======== Data provided ========
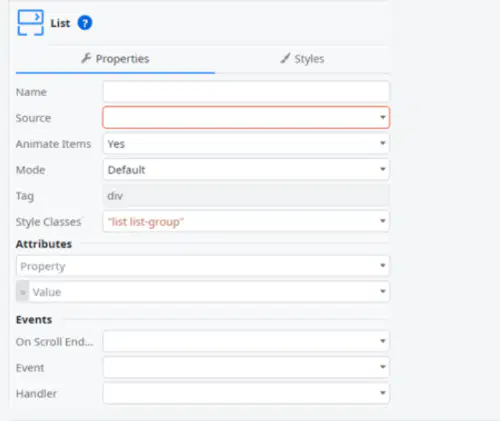Image resolution: width=500 pixels, height=421 pixels.
Task: Click the equals sign icon beside Value
Action: (23, 292)
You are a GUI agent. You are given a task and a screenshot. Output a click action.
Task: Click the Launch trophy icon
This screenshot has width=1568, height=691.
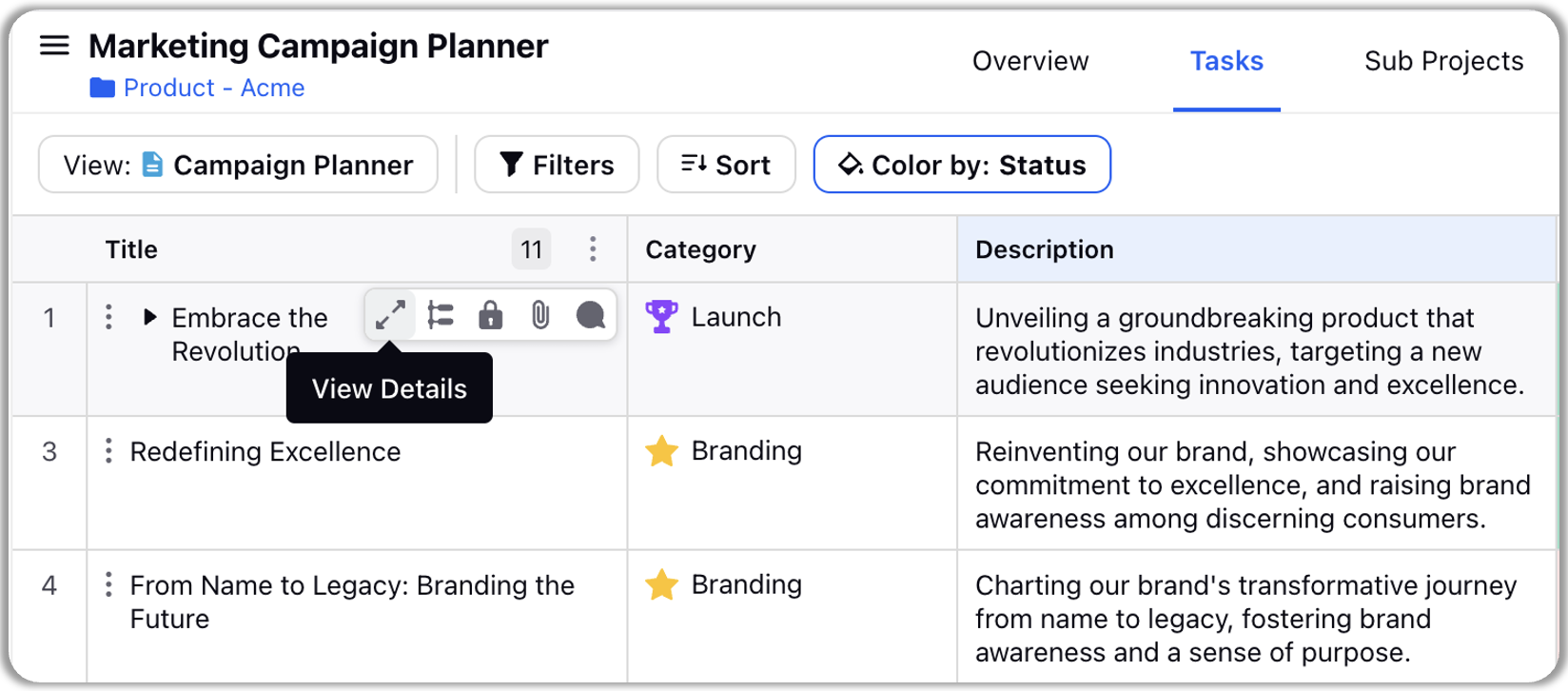[x=661, y=317]
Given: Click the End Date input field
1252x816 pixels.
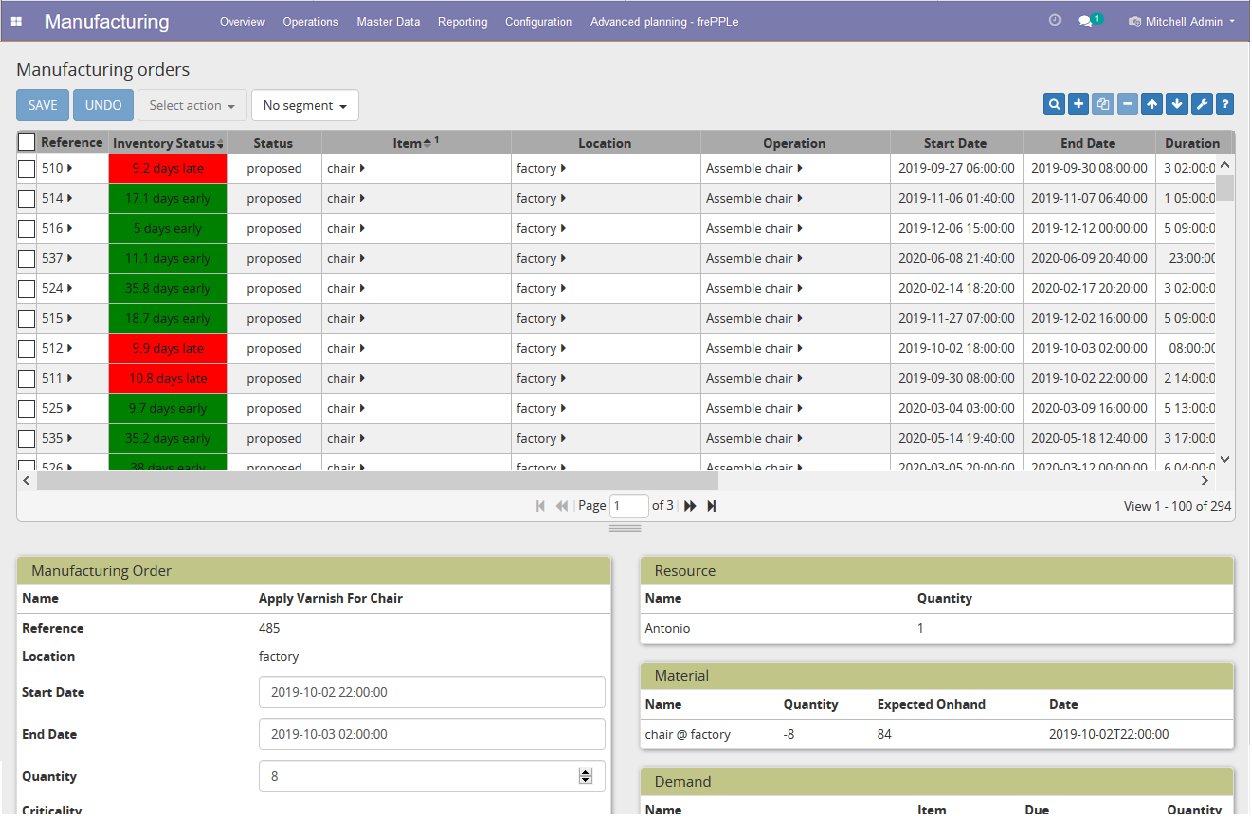Looking at the screenshot, I should click(431, 734).
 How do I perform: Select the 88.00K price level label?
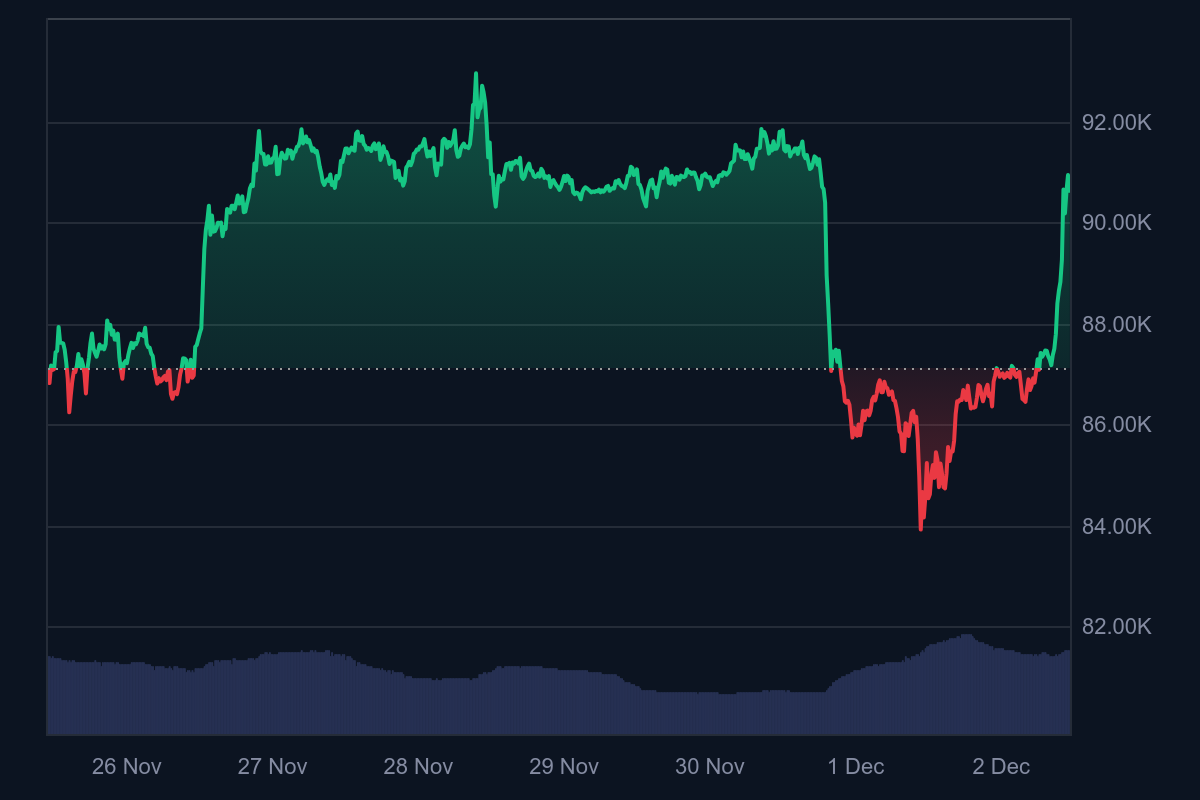pyautogui.click(x=1117, y=325)
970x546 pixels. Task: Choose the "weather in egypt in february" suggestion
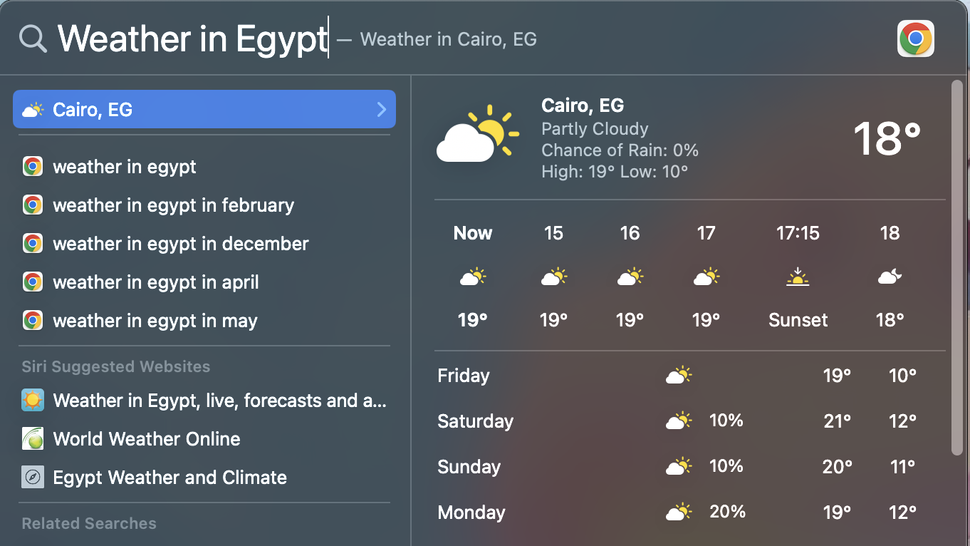click(173, 205)
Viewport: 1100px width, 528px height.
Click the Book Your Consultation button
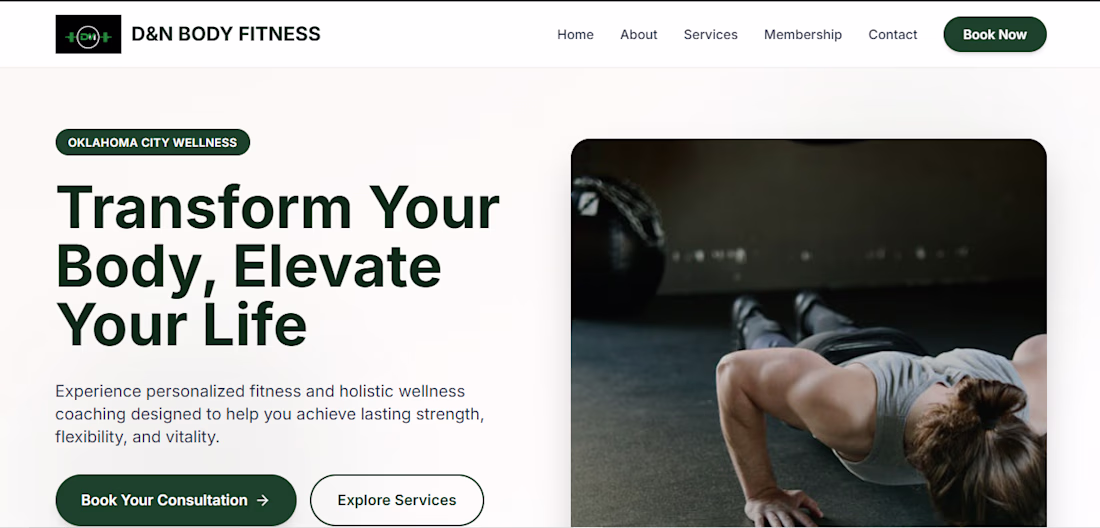click(176, 500)
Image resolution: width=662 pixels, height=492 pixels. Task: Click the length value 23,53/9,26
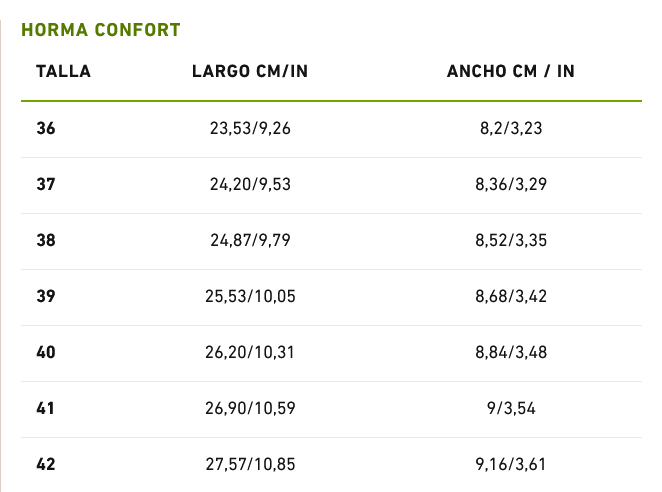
========
Your instructions
Rename "button" to "control" throughout the records above and write them out again with everything else unchanged. Omit the pictures.

Problem solution
Image resolution: width=500 pixels, height=421 pixels.
Task: Click the equals sign icon beside Value
Action: (23, 292)
You are a GUI agent. You are given a task and a screenshot. Output a click action.
Task: Click the Launch trophy icon
This screenshot has width=1568, height=691.
[x=661, y=317]
Given: Click the End Date input field
1252x816 pixels.
Looking at the screenshot, I should click(431, 734).
 How do I perform: Select the 88.00K price level label?
pyautogui.click(x=1117, y=325)
970x546 pixels. Task: Choose the "weather in egypt in february" suggestion
click(173, 205)
Viewport: 1100px width, 528px height.
Click the Book Your Consultation control
click(176, 500)
Image resolution: width=662 pixels, height=492 pixels. Task: Click the length value 23,53/9,26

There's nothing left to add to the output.